Using the logic just outlined, a corresponding Local Moran statistic would consist of the component in the double sum that corresponds to each observation \(i\), or: \[I_i = \frac{\sum_j w_{ij} z_iz_j}{\sum_i z_i^2}.\]

In this expression, the denominator is fixed and can thus further be ignored. To keep the notation simple, it can be replaced by \(a\), so that the Local Moran expression becomes \(a.\sum_j w_{ij} z_iz_j\). After some re-arranging, a simple expression is: \[I_i = a \times z_i \sum_j w_{ij} z_j,\] or, the (scaled) product of the value at location \(i\) with its spatial lag, the weighted sum or the average of the values at neighboring locations.

A special case occurs when the variable \(z\) is fully standardized. Then its variance \(\sum_i z_i^2/n = 1\), so that \(\sum_i z_i^2 = n\). Consequently, the global Moran’s I can be written as: \[I = \sum_i (a. z_i \sum_j w_{ij} z_j) = (1/n) \sum_i (z_i \sum_j w_{ij} z_j),\] or the average of the local Moran’s I. This case illustrates a direct connection between the local and the global Moran’s I.

Significance can be based on an analytical approximation, but, as argued in Anselin (1995), this is not very reliable in practice.¹¹³ A preferred approach consists of a conditional permutation method. This is similar to the permutation approach considered in the Moran scatter plot, except that the value of each \(z_i\) is held fixed at its location \(i\). The remaining n-1 z-values are then randomly permuted to yield a reference distribution for the local statistic, one for each location.

The randomization operates in the same fashion as for the global Moran’s I (see Section 13.5.2.2), except that the permutation is carried out for each observation in turn. The result is a pseudo p-value for each location, which can then be used to assess significance. Note that this notion of significance is not the standard one, and should not be interpreted that way (see the discussion in section 16.5).

Assessing significance in and of itself is not that useful for the Local Moran. However, when an indication of significance is combined with the quadrant location of each observation in the Moran Scatter plot, a very powerful interpretation becomes possible.

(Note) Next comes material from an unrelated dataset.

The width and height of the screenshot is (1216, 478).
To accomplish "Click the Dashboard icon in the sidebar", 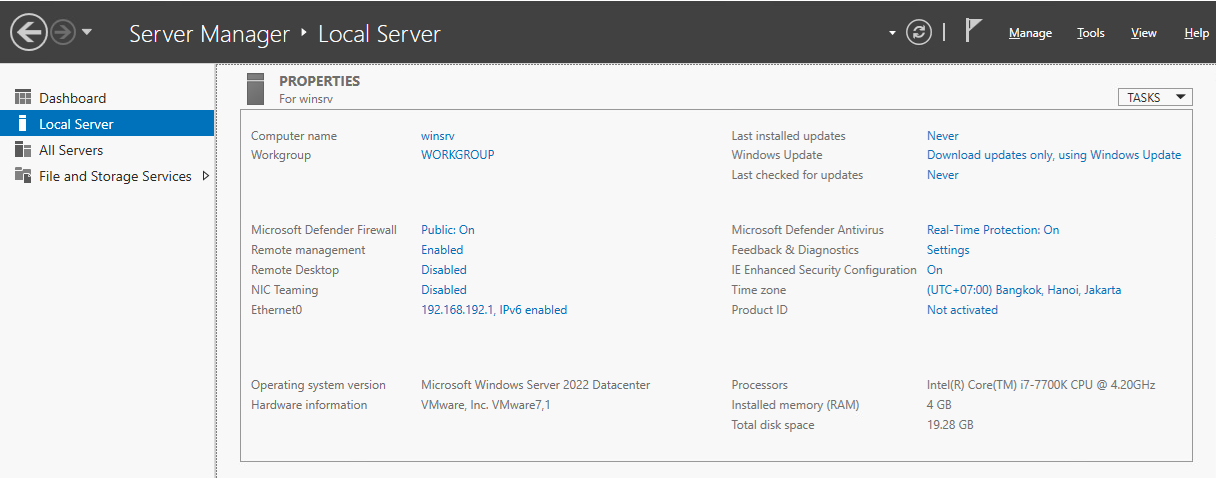I will click(x=23, y=98).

The combined information allows for a classification of the significant locations as High-High and Low-Low spatial clusters, and High-Low and Low-High spatial outliers. It is important to keep in mind that the reference to high and low is relative to the mean of the variable, and should not be interpreted in an absolute sense. The notions of clusters and outliers are considered more in-depth in section 16.4.

16.3.2 Implementation

The Univariate Local Moran’s I is started from the Cluster Maps toolbar icon, the right-most icon in the spatial correlation group, highlighted in Figure 16.1. This brings up a drop down list, with the univariate Local Moran as the top-most item. Alternatively, this option can be selected from the main menu, as Space > Univariate Local Moran’s I.

Either approach brings up the familiar Variable Settings dialog which lists the available variables as well as the default weights file, at the bottom (e.g., oaxaca_q in the example). As in Chapter 14, the variable is p_PHA(2010), the 2010 percentage of the municipal population with access to health care. In the example, this variable is time enabled, which results in the selected year (2010) being listed in the dialog as well.

As a reference, a box map reflecting the spatial distribution of this variable is shown in the left-hand panel of Figure 14.1 (see also the left-hand panels in Figures 16.6 and 16.8 in this Chapter).

16.3.2.1 Significance map and cluster map

Clicking OK at this point brings up a dialog to select the number and types of graphs and maps to be created. The default is to provide just the Cluster Map, which is typically the most informative graphic. In addition, a Significance Map and a Moran Scatter Plot option is included as well.

To illustrate the Local Moran, selecting both cluster map and significance map brings up Figure 16.2. This visualizes the result of the default randomization test, using 999 permutations and a p-value cut-off of 0.05.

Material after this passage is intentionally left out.